Stored data entries
***
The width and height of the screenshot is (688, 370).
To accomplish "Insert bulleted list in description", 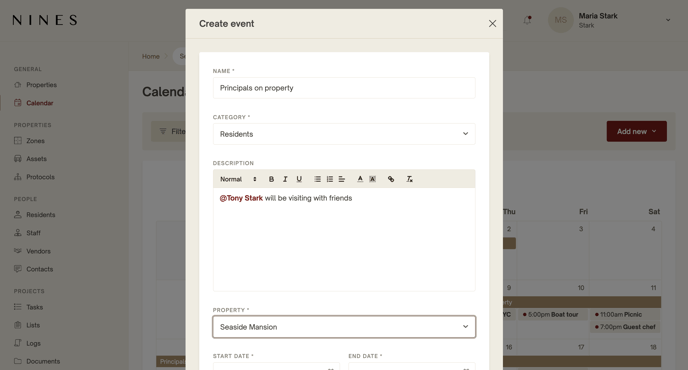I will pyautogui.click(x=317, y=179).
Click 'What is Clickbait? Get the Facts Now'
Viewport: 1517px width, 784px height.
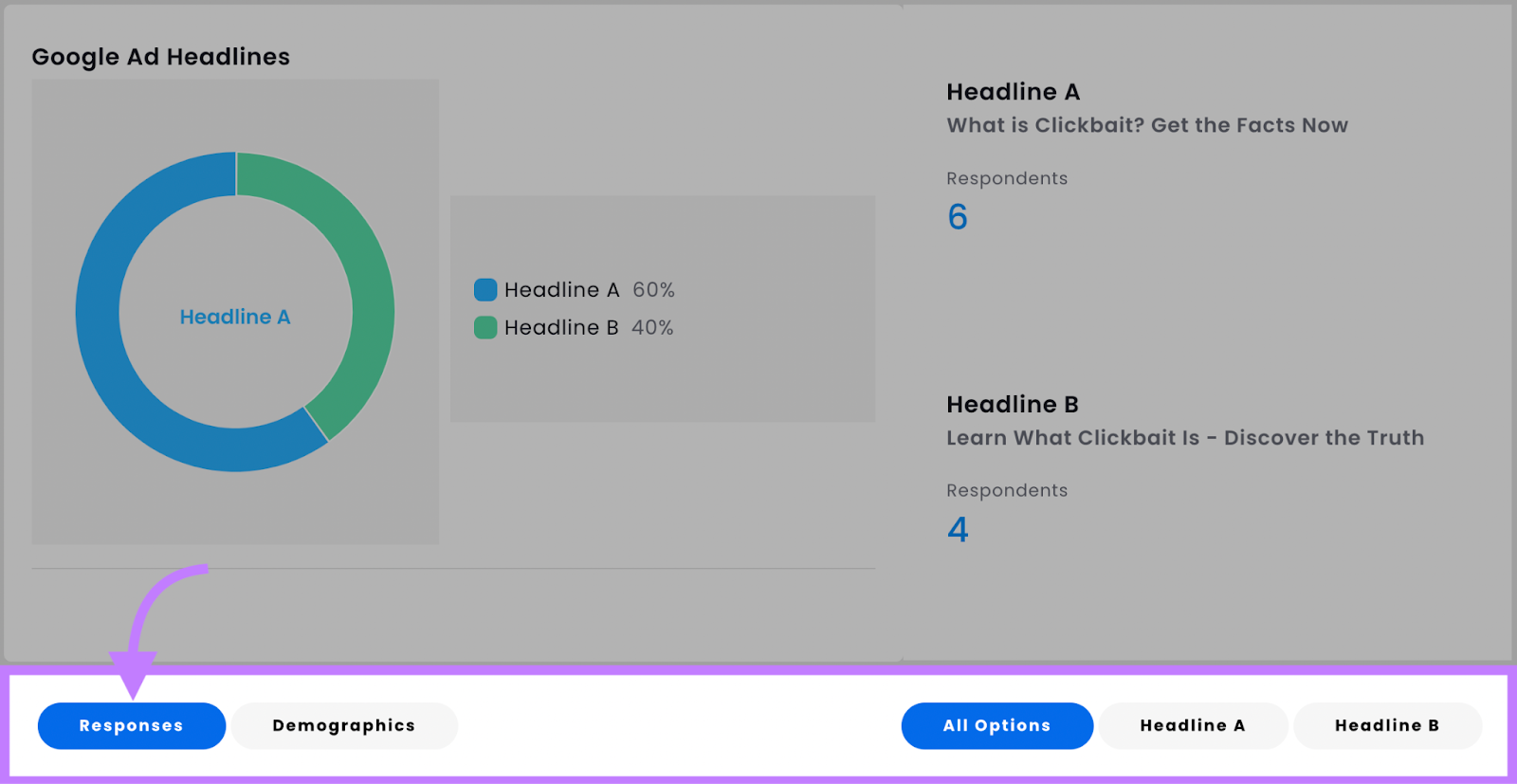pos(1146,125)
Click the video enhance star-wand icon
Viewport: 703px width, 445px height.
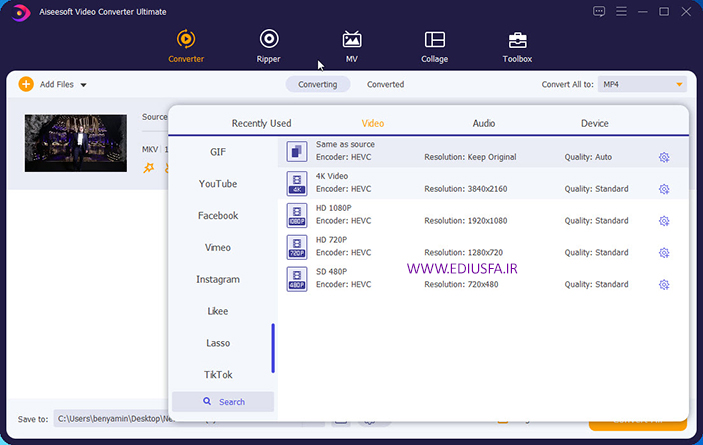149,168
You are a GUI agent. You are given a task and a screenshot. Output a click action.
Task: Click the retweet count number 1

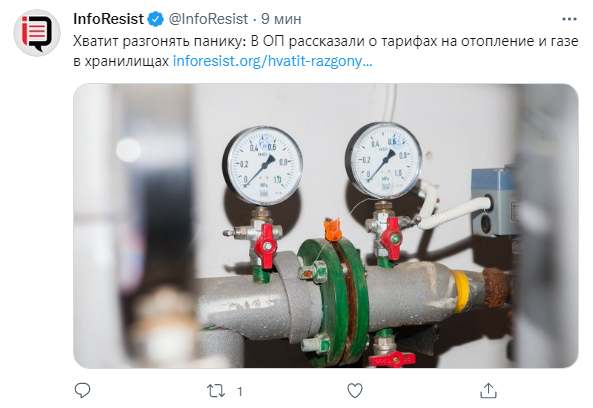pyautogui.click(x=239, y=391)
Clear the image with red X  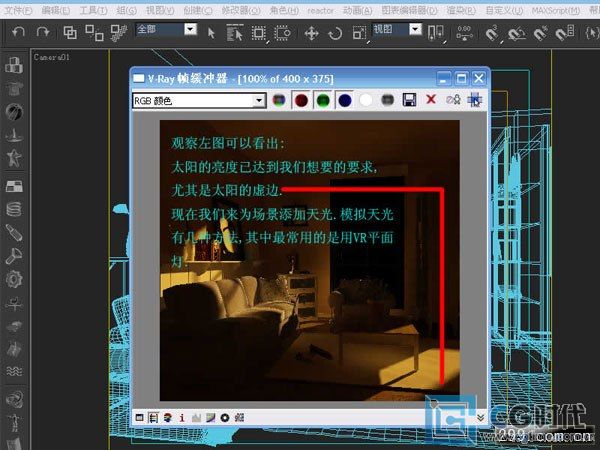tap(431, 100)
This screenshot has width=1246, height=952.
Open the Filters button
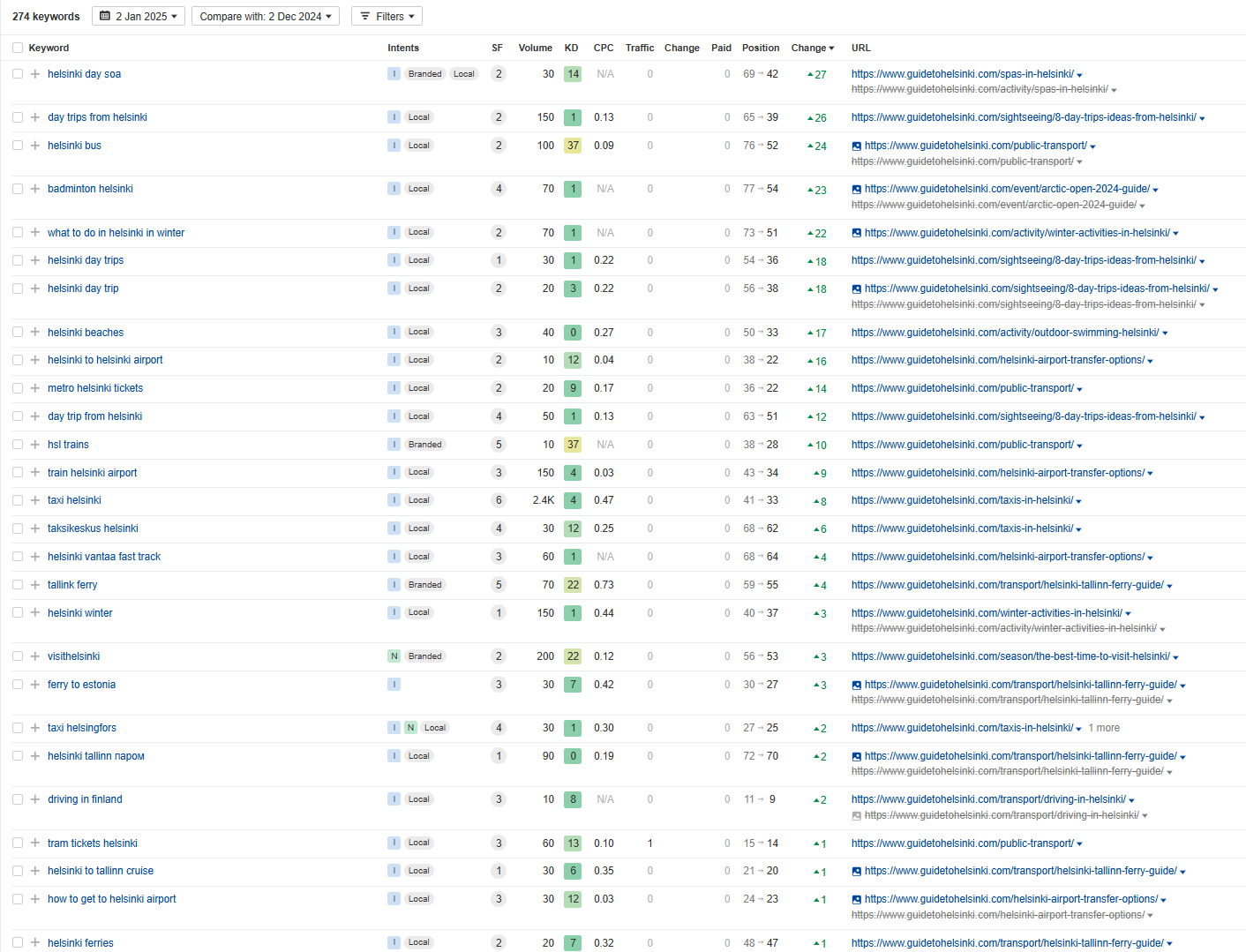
***
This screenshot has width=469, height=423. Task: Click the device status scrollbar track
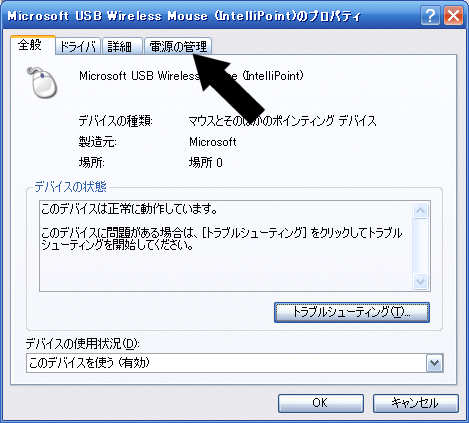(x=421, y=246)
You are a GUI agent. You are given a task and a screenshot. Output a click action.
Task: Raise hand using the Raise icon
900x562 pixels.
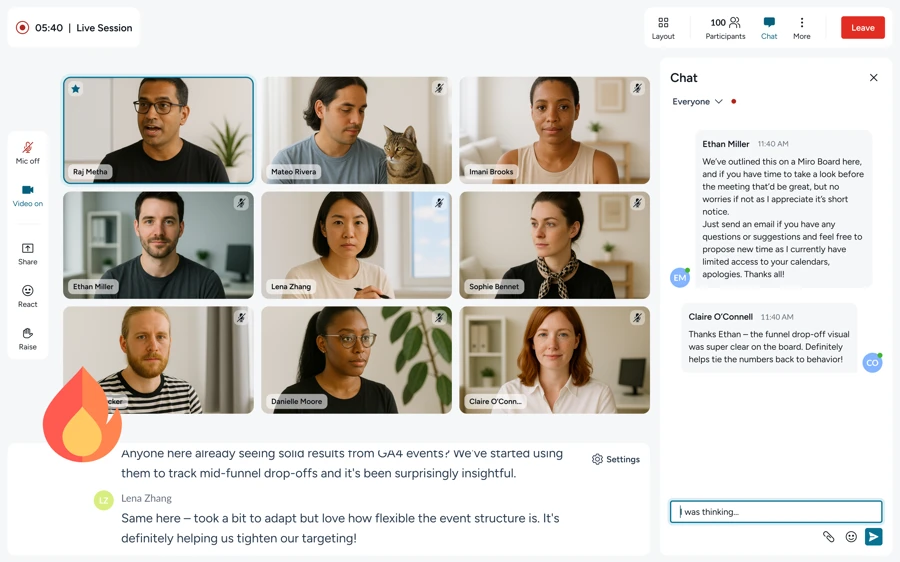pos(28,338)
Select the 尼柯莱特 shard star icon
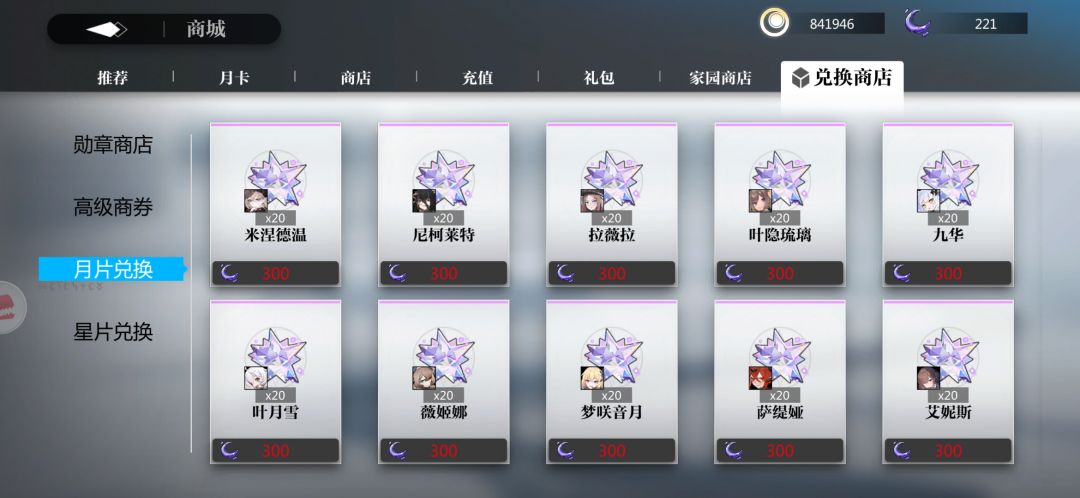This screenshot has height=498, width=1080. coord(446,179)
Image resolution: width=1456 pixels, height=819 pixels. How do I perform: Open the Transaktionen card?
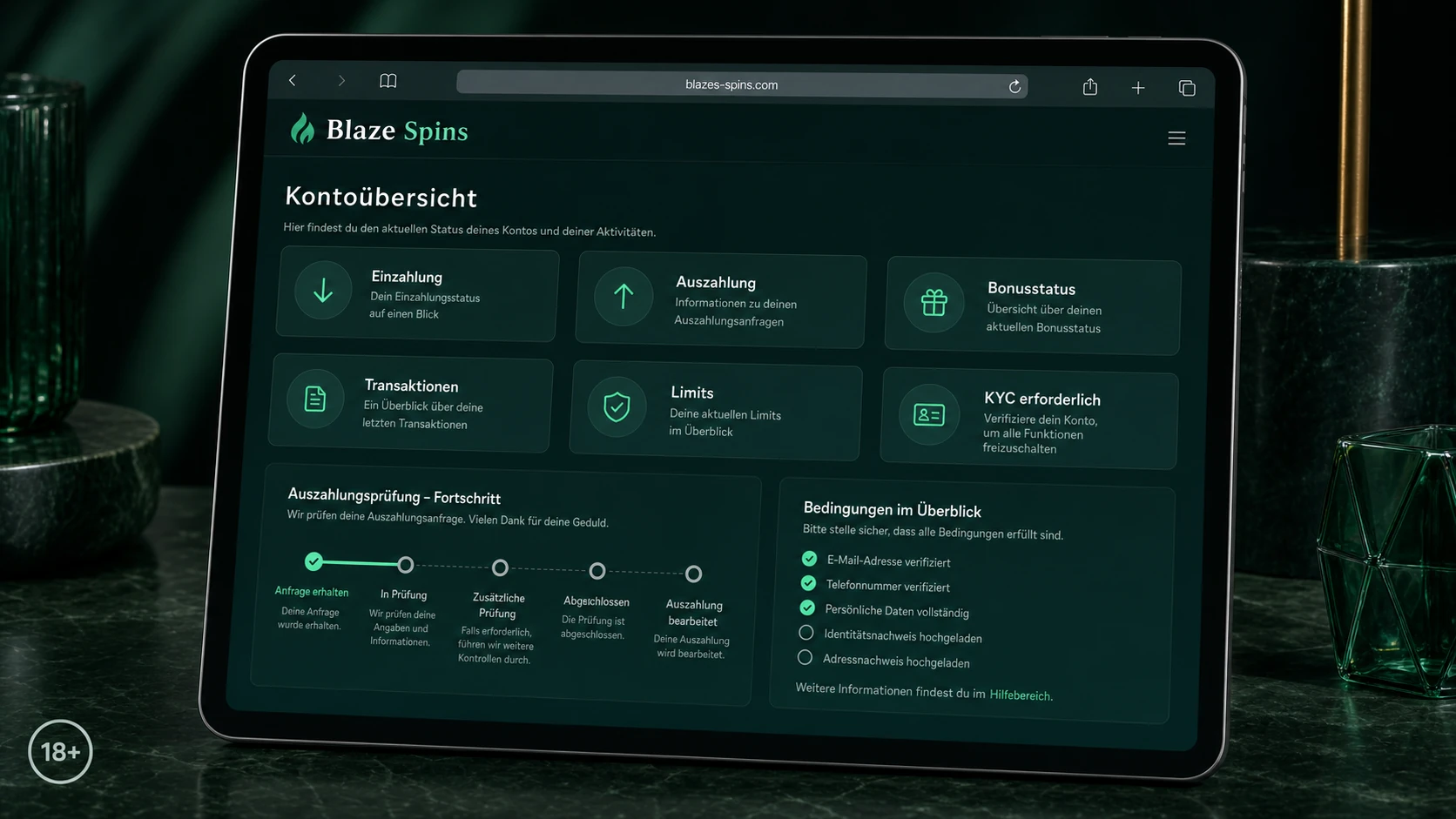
***
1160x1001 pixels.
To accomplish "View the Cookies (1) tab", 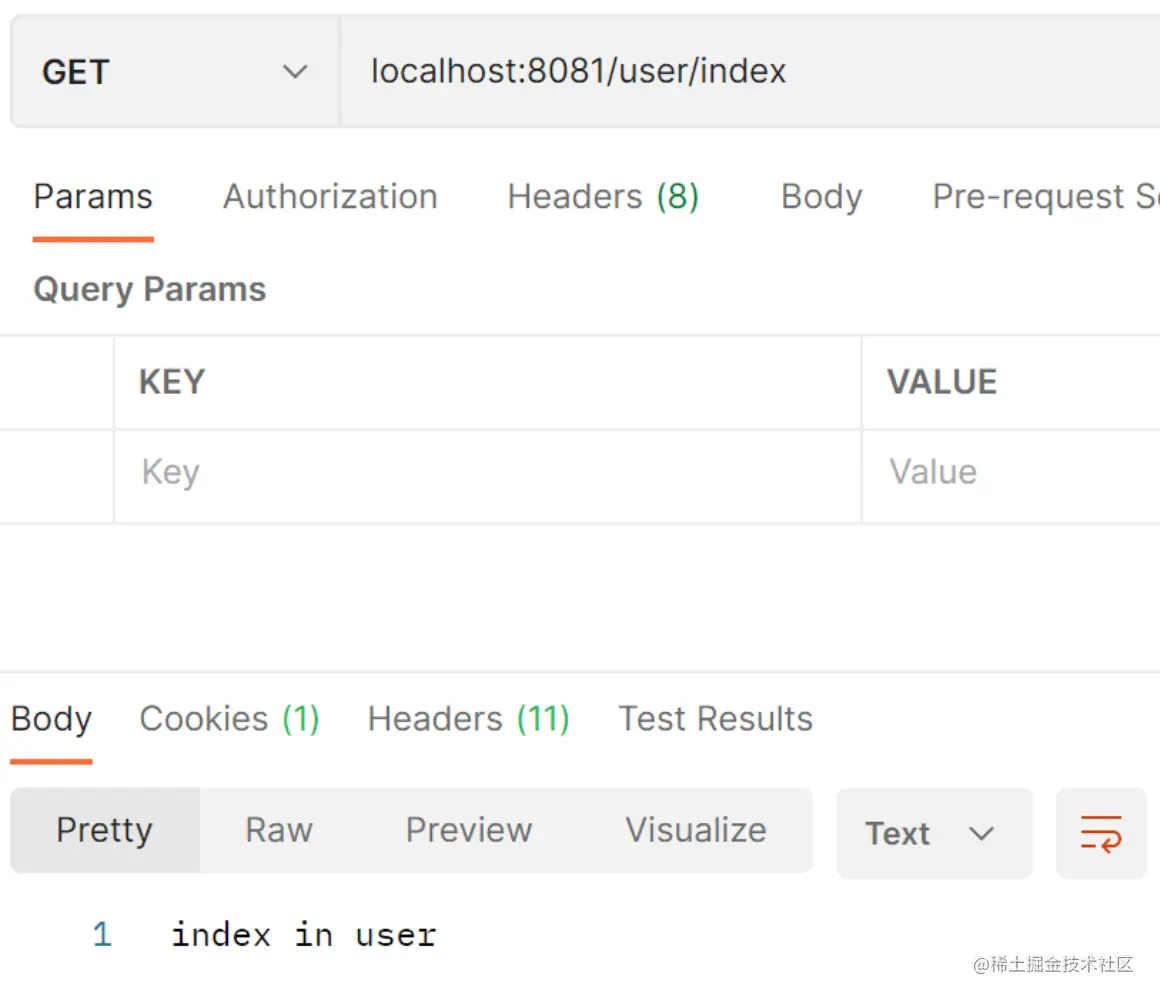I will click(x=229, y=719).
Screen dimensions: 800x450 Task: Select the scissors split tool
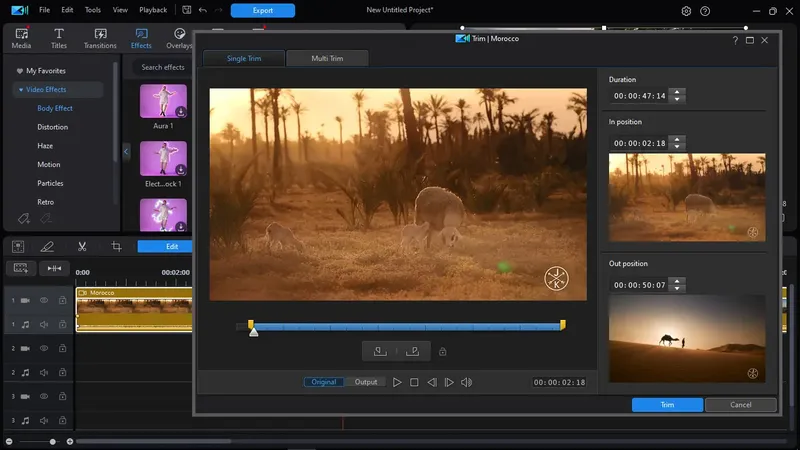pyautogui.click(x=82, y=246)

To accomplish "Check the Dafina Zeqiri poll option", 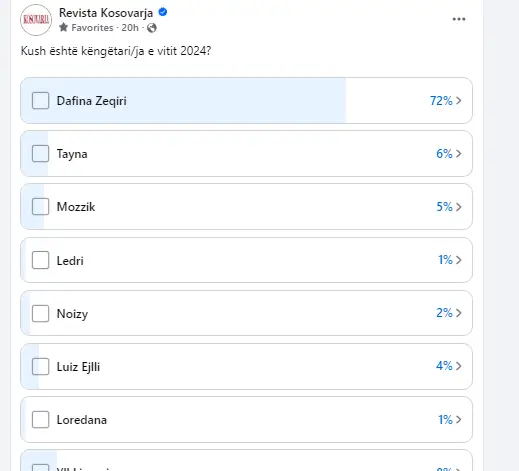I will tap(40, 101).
***
> [Exercise prompt]:
Give back, exactly and without pictures, the stretch of the records above from the line containing "This screenshot has width=469, height=423." through the line containing "Image resolution: width=1456", with both end lines included.

> [Output of the exercise]:
This screenshot has width=469, height=423. Task: Click the device status scrollbar track
(x=421, y=246)
You are a GUI agent. You are given a task and a screenshot. Output a click action.
Task: Raise hand using the Raise icon
900x562 pixels.
pos(28,338)
Select the 尼柯莱特 shard star icon
This screenshot has height=498, width=1080. coord(446,179)
Image resolution: width=1456 pixels, height=819 pixels. How do I perform: Open the Transaktionen card?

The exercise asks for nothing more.